In: Accounting
Financial statements and their relationship. Discuss the basic financial statements and how they are interrelated. Include a discussion about the eight concepts underlying financial reporting.
Q: Discuss the basic financial statements and how they are interrelated. Include a discussion about the eight concepts underlying financial reporting.
Answer: Basic Financial Statements:
There are four basic financial statements:
1. Income statement
2. Balance sheet
3. Statement of Cash flows
4. Statement of Retained Earnings
1. Income statement - The objective of income statement is to display the details of items of income & expenditure which have contributed in making the profit or loss. Profit or loss arrived is disclosed in the income statement which is prepared at the close of the accounting period. The income statement discloses the net profit of the business entity for the accounting period after adjusting the income earned & matching expenses incurred during the accounting period. It is basically sub divided into two parts for a Non Manufacturing companies namely (i). Trading account (ii). Profit and Loss account. For Manufacturing companies a separate Manufacturing account which is also a part of income statement is also prepared in addition to the above stated Trading account and Profit and Loss account.
2. Balance Sheet - Balance sheet is a statement which reflects the assets and liabilities of the business enterprise as at a certain date. Generally the balances of all the personal accounts, real accounts & some nominal accounts which are deferred to transfer to Profit and Loss account are shown on a sheet known as Balance Sheet. It is divided into two parts (i). Liabilities are shown on the left hand side of the of the balance sheet & (ii). Assets on the right hand side of the balance sheet.
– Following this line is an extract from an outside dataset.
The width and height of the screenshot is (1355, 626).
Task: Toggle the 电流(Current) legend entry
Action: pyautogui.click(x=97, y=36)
3. Statement of Cash flows - A cash flow statement is a statement which shows inflows & outflows of cash and cash equivalents during the accounting period. It generally shows the sources of receipt of cash & cash equivalents and the purpose for which their payments are made. Its is classified in three categories (i). Operating Activities - It depicts the cash inflows and outflows which are related to main revenue earning activities of the business entity. (ii). Investing activities - It is related to cash investment in and sale of the fixed assets & investment in shares & securities of the business entity. (iii). Financing Activities - It relates to cash funds obtained from raising capital or short term or long term borrowings and repayments of capital & borrowings by the business entity.
4. Statement of Retained Earnings - It depicts the changes in the owners equity during the accounting period. It generally includes changes in the share capital, accumulated reserves & retained earnings which belong to the owners.
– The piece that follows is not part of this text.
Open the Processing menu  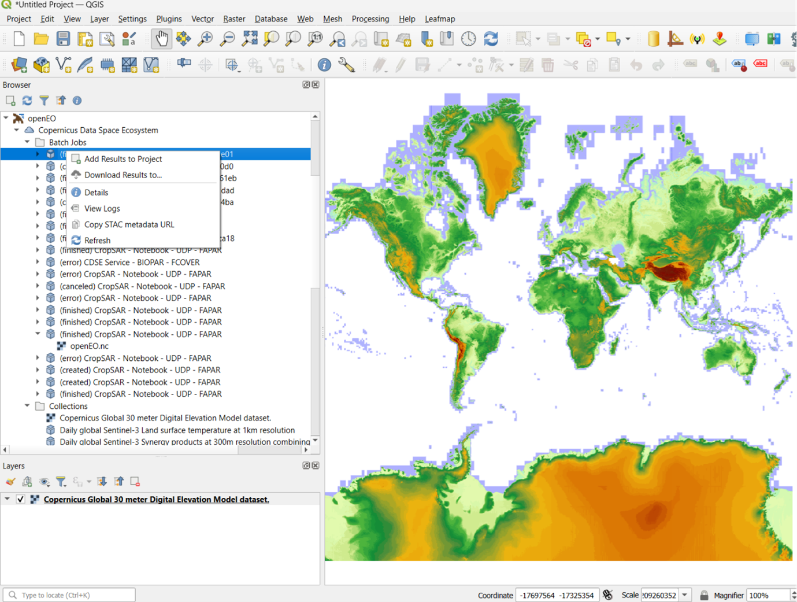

Each of the above items are interrelated in the sense that Income statement is linked to Balance sheet, statement of Cash flows and retained earnings. Income earned during the accounting period is added with retained earnings in the balance sheet. Cash at the end of the accounting period is shown in the balance sheet under the heading Current Assets. The connection of financial statements can also be explained with the help of accounting equation -
Capital + Net Profit (Income/Profits - Expenses/Losses) + Long term liabilities + Short term liabilities = Fixed Assets + Current Assets
Eight Accounting concepts underlying the financial reporting are as follows -
1. Business Entity Concept - Entity concept states that business enterprise is a separate entity and must treat a business as distinct from the owner. Only business transaction are recorded in business books of accounts & owner's personal and domestic transactions are recorded in his personal books of accounts.
2. Money Measurement Concept - As per this concept only those transactions which can be measured in terms of money are recorded in the books of accounts. Any transaction which cannot be measured in monetary terms are not required to be recorded in books of accounts even if they affect the financial position or financial result of the business.
3. Accrual Concept - As per accrual concept, the effects of transactions are recognized on mercantile basis i.e. as and when they occur (and not when cash or cash equivalents are received /paid). It means each and every transaction is recorded in books of accounts on the date of their occurance and reported in the financial statements related to that accounting period.
4. Matching Concept - As per this concept all expenses is matched with the revenues earned during the accounting period should be considered while ascertaining the profit/Loss for that accounting period. It means that if any revenue is recognized than expenses related to earn that revenue should also be recognized.
5. Going Concern Concept - As per this concept business operations of the entity will continue to exist for the foreseeable future i.e. for a long period in the future. It means transactions were recorded in the books of accounts of the business entity on the assumption that it is a continuing enterprise.
6. Cost Concept - As per this concept an asset is ordinarily recorded in the books of accounts at the price at which it was acquired/purchased/manufactured/constructed. The acquisition cost is of asset is called historical cost of the asset i.e. cost of the acquisition/manufacture/construction.
7. Realization Concept - This concept is related to recognition of reasonable certainty about the receipt of revenue, appreciation in the value of any asset, decrease in the liability. It means when right is established to demand advantage than it is termed as realization of revenue, appreciation in value of asset & decrease in liability.
8. Dual Aspect Concept - This concept is the backbone of entire accounting process. It states that every business transaction affects two or more accounts in such a way that total of debit side is equal to total amount of credit side while recording a transaction in the books of accounts of a business enterprise. Every debit must have a corresponding credit and vice versa.